**Short problem**: Count the lines in the items below that contain the word "user" and give only that number.

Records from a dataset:
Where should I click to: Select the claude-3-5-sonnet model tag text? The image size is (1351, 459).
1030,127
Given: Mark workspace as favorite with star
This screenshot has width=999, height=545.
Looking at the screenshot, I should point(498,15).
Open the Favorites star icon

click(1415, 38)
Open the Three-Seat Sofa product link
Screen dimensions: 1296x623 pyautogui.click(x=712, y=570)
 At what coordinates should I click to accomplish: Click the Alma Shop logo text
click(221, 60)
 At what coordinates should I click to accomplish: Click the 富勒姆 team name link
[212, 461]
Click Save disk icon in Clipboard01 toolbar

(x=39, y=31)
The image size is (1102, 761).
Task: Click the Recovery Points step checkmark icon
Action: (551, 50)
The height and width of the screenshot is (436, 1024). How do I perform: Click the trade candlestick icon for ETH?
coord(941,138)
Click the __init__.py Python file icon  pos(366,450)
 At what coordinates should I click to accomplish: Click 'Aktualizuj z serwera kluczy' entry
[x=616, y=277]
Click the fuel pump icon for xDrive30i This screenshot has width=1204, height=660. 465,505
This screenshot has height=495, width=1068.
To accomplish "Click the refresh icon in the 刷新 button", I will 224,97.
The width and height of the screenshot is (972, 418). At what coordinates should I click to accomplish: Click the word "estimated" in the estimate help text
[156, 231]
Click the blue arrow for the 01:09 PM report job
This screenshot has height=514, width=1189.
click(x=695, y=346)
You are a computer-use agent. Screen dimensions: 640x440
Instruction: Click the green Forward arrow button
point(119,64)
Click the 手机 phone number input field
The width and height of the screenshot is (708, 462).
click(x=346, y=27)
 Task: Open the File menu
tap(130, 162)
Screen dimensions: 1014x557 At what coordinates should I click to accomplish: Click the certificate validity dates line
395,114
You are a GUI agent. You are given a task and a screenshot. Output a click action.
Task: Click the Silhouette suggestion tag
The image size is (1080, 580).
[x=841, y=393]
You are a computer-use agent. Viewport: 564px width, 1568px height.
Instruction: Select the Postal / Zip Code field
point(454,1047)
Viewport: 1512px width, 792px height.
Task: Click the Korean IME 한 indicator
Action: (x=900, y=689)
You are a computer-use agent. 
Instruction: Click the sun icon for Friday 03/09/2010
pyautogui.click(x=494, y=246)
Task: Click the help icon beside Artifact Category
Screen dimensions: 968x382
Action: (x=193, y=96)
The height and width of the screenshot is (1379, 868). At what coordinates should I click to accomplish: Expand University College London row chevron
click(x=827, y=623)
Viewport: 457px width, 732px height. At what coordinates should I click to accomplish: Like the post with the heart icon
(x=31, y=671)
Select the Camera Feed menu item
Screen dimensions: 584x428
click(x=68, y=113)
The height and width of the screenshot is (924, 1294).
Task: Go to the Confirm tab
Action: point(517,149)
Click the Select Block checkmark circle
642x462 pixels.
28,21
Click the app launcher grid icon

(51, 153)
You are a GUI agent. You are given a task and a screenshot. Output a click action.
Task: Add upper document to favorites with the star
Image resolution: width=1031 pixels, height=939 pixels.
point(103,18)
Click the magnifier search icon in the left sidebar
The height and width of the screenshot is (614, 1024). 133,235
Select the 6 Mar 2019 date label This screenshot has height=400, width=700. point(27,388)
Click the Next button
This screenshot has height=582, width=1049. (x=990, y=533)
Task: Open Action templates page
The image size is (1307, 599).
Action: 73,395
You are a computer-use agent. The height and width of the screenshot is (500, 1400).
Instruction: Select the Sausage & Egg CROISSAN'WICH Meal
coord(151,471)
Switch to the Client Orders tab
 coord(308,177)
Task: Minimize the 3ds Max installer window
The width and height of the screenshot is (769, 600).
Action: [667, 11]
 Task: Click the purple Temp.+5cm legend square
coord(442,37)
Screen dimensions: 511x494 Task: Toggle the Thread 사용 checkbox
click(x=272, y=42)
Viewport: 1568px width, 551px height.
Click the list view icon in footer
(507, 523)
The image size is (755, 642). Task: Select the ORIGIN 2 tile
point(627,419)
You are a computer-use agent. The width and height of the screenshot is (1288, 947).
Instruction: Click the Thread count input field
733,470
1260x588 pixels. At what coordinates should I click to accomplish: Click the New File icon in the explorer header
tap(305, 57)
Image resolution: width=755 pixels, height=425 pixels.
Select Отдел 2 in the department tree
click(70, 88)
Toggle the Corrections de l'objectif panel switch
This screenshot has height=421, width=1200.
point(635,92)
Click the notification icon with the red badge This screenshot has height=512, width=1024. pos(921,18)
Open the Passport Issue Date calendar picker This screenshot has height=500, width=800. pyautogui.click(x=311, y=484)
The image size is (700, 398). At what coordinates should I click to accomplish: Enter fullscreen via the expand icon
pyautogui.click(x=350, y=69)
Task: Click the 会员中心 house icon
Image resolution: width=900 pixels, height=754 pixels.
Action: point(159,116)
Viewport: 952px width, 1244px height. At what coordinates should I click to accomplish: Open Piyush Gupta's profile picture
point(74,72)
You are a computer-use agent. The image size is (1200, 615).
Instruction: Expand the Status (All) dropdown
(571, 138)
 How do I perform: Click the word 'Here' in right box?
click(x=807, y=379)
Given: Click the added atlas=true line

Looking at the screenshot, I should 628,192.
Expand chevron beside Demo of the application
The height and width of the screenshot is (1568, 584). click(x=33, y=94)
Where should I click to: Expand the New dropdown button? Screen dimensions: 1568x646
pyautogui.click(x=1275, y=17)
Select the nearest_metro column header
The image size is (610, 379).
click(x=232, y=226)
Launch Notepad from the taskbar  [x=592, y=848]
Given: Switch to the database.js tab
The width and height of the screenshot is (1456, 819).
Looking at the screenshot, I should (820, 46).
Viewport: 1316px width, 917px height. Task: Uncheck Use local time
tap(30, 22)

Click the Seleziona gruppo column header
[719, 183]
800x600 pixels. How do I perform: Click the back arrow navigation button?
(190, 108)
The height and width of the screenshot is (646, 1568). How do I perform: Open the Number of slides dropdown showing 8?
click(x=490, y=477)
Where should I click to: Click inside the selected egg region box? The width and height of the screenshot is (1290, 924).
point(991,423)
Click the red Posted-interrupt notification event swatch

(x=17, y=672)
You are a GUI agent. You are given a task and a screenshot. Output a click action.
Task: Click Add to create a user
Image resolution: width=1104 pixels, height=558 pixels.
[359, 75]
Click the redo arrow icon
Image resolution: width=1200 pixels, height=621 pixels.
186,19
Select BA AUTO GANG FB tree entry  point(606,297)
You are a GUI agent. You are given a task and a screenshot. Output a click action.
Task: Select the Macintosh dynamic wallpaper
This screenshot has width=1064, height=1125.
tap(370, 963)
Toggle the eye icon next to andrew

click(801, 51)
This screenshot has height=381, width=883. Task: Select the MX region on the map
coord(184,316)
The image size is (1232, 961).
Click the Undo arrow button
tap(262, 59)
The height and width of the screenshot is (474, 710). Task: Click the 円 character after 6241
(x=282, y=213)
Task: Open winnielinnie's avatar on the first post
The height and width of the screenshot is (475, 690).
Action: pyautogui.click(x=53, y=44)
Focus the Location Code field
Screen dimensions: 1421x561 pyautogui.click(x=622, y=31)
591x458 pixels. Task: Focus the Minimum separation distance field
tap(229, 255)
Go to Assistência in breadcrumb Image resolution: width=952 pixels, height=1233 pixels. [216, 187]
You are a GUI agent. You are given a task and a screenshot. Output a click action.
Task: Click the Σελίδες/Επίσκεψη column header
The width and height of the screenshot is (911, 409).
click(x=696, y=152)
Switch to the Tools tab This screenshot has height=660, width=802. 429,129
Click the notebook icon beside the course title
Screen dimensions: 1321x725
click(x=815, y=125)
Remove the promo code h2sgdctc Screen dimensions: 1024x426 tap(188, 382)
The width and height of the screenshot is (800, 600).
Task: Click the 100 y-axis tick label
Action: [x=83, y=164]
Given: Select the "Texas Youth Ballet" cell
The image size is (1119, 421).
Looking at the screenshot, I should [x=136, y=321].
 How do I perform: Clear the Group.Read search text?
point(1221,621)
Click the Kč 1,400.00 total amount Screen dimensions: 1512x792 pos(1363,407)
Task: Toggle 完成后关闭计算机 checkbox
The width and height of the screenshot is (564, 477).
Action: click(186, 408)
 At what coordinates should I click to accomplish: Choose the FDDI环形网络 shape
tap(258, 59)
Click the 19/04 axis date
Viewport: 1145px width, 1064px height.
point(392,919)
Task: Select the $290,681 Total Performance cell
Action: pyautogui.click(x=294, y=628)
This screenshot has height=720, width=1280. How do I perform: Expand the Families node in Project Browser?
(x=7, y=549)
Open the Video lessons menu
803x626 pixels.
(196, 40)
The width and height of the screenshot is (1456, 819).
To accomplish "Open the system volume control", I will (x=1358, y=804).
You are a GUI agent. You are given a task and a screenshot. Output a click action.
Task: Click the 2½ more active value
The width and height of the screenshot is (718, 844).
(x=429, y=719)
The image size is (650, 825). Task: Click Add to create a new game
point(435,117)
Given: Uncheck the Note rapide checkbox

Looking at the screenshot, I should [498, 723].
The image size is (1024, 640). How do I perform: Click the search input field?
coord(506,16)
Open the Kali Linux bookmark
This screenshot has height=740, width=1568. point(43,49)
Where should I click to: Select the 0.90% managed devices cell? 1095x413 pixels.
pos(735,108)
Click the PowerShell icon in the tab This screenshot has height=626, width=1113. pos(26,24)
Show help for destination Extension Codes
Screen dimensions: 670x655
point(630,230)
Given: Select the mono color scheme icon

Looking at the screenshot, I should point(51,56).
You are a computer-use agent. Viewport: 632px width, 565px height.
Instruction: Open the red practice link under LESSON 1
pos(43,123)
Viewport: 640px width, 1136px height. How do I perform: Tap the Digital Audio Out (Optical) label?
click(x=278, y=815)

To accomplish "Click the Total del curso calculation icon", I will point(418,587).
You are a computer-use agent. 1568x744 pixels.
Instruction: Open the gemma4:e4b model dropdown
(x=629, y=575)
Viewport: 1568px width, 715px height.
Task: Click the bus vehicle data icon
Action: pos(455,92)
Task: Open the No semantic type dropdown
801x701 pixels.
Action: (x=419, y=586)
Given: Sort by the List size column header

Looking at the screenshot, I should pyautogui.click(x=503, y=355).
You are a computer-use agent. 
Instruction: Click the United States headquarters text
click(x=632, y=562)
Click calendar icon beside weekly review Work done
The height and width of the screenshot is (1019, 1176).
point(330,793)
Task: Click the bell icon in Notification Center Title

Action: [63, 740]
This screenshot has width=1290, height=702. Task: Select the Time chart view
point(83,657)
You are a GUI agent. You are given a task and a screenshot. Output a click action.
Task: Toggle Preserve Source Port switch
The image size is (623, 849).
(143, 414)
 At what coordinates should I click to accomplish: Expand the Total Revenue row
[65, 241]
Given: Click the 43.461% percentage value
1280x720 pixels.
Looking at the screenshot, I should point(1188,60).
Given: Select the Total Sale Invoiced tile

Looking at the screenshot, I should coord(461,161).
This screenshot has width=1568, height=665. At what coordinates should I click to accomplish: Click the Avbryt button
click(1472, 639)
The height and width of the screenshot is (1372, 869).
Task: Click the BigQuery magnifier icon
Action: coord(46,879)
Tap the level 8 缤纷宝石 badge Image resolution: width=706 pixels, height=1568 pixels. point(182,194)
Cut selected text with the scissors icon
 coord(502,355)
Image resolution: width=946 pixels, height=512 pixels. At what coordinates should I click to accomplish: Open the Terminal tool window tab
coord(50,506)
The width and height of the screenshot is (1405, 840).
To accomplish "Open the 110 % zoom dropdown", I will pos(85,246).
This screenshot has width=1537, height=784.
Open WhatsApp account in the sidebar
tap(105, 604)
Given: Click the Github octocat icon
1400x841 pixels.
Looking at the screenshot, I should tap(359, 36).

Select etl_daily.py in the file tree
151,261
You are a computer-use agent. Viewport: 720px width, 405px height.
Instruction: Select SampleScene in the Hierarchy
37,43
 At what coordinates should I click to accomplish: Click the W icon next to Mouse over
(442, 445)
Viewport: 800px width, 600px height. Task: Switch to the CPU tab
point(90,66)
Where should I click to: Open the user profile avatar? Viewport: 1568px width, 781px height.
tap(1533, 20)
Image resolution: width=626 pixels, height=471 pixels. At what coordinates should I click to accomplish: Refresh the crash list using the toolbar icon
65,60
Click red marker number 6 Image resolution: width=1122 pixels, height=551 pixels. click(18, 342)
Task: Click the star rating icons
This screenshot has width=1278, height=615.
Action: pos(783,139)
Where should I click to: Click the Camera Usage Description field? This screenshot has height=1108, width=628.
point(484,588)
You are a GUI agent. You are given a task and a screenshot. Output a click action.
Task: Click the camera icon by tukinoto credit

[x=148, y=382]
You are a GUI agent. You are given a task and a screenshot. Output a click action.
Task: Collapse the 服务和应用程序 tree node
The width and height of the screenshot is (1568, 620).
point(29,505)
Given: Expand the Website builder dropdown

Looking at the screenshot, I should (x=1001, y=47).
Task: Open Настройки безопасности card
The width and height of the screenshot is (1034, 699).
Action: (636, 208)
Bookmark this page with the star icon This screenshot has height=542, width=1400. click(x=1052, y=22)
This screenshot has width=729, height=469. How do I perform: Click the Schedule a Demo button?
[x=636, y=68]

**Response to the task**: 2